The 1st and
2nd platoons were sent aboard the USS Custer as the advance party for the
battalion. How lucky can you get? This was unbelievable. We had expected
to wait several more days before loading.
The “Custer” was a Navy
transport, an APA, or attack transport. We had never ridden a Navy
transport. We did ride the Army transport, USAT Sea Cat from Brisbane to
Oro Bay. We enjoyed the trip on the Sea Cat, but the best was yet to come.
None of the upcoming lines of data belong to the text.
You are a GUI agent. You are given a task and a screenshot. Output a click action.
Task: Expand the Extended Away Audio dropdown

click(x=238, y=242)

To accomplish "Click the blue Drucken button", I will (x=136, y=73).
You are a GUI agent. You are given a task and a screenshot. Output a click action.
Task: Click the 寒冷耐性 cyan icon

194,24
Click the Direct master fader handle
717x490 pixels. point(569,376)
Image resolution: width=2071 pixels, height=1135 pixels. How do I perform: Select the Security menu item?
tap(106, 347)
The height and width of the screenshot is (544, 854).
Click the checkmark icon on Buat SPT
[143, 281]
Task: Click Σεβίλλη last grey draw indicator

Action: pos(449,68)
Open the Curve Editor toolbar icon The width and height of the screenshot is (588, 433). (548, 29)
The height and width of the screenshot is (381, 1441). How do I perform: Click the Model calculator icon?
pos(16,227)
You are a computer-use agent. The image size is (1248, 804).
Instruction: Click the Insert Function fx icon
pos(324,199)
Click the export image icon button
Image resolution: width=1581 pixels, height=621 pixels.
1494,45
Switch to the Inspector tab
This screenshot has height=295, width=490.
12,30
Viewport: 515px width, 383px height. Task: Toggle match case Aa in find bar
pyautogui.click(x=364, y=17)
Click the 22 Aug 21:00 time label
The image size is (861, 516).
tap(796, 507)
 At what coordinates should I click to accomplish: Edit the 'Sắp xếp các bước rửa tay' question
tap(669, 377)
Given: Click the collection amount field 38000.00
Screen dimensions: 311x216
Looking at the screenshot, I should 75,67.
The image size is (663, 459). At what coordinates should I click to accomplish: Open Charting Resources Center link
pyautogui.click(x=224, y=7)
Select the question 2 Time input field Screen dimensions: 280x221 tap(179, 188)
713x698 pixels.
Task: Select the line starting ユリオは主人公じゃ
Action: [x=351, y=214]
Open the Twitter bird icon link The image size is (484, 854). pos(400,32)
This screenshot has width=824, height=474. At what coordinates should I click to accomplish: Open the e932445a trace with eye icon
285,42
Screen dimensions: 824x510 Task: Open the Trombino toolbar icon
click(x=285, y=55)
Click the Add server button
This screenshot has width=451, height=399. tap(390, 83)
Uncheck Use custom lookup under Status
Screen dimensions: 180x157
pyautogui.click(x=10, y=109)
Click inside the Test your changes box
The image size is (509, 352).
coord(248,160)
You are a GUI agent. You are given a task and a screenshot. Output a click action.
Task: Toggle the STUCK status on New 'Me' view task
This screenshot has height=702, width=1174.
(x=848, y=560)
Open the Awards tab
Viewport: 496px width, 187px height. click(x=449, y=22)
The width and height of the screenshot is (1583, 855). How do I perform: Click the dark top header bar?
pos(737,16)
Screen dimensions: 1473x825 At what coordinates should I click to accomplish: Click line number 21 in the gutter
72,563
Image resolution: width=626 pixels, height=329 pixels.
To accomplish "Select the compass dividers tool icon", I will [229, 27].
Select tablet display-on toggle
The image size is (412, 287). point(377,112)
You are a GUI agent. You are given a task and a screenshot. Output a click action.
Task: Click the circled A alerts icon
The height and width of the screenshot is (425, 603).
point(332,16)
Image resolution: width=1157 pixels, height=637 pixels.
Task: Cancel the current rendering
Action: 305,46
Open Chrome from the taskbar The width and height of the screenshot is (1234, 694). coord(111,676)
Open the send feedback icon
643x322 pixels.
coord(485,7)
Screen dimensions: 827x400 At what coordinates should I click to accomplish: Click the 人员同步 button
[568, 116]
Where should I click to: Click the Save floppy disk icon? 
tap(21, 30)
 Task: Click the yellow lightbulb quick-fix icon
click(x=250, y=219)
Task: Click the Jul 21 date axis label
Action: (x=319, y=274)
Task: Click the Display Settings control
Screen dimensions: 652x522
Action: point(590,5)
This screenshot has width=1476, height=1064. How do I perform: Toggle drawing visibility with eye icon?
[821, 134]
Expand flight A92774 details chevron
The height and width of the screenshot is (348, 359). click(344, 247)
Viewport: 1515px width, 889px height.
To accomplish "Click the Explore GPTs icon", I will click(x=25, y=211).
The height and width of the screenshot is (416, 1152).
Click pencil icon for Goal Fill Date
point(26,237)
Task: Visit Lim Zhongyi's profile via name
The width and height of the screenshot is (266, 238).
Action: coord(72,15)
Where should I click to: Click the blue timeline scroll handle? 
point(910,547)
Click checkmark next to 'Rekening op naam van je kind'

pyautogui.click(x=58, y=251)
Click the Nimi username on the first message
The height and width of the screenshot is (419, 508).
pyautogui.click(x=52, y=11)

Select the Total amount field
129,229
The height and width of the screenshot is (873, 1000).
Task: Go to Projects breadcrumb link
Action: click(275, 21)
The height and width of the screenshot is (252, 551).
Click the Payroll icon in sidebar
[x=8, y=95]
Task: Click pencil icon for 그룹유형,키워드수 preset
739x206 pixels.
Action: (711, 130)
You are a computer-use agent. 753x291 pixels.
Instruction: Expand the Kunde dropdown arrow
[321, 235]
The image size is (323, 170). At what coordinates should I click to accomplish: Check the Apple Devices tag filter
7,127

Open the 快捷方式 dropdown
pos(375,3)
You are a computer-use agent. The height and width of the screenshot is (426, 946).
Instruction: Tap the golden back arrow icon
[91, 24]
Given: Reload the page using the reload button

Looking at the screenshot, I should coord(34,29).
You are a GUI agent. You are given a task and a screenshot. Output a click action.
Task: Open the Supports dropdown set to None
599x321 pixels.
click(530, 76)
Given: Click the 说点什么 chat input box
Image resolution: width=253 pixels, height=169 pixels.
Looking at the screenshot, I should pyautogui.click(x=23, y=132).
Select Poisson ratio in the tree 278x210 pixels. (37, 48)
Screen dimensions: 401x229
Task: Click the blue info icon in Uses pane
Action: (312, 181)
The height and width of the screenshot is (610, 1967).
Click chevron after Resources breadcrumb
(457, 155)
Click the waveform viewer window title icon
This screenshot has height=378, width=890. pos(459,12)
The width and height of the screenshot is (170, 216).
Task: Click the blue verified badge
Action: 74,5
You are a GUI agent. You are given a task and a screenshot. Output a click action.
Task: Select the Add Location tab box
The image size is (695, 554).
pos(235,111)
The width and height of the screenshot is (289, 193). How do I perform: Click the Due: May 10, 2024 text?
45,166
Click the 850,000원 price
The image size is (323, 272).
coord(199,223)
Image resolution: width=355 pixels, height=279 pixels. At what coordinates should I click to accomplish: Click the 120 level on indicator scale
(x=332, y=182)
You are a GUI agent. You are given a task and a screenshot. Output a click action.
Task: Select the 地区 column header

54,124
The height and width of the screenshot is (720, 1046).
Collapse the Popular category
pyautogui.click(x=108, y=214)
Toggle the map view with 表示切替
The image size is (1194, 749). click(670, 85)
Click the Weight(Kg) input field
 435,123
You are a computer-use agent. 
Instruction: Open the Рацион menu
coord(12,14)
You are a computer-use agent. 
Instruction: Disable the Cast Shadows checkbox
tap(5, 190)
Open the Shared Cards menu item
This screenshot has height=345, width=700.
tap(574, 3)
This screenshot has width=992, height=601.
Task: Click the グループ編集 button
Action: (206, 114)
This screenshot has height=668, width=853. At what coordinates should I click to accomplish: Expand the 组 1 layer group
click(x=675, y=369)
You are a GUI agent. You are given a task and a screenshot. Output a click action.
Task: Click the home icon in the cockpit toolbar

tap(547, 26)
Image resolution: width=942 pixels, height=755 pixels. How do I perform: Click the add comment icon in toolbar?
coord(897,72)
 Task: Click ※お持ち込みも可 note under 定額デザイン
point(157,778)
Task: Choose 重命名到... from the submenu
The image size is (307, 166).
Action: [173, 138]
The Custer was all Navy-crewed and a first class ship. We went out on LCM’s,
or LCVP’s. I do not remember which. The sea was rough and we had to grab
the Jacob’s ladder at the top of the board pitch. We went out in the
morning, and the rest of the company followed that afternoon. One of our men
fainted when the remainder of the company was loading and had to be pulled
up the Jacob’s ladder. The ship’s doctor diagnosed his problem as
exhaustion and huger.
USS Custer (APA-40), a Bayfield Class Attack
That evening the food was excellent, and they kept
insisting we eat more. The food was always excellent. Being on this ship
was like being in an R&R center. The ship was built to carry a certain
number of troops, and that is how many we had. Everyone had a bunk to sleep
in. The ship carried LCVP’s stacked like saucers on the deck. They were
loaded and unloaded by the booms. The troops climbed the Jacob’s Ladders
made of rope and dropped into the waiting craft. This sounds easy, but when
the small craft is bobbing up and down in the heaving seas it can be
difficult to time your leap either loading or unloading. When loading of
course you leap for the ladder at the top of the swell. When unloading you
leap into the craft at the bottom of the swell.